Stored items:

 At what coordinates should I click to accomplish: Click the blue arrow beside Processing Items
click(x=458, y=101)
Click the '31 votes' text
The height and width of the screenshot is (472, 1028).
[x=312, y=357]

#### TASK TO COMPLETE
Return every line above exactly as it stands.

#### ANSWER TO THE EXERCISE
 At what coordinates should I click to accomplish: Click the blue arrow beside Processing Items
click(x=458, y=101)
Click the '31 votes' text
The height and width of the screenshot is (472, 1028).
[x=312, y=357]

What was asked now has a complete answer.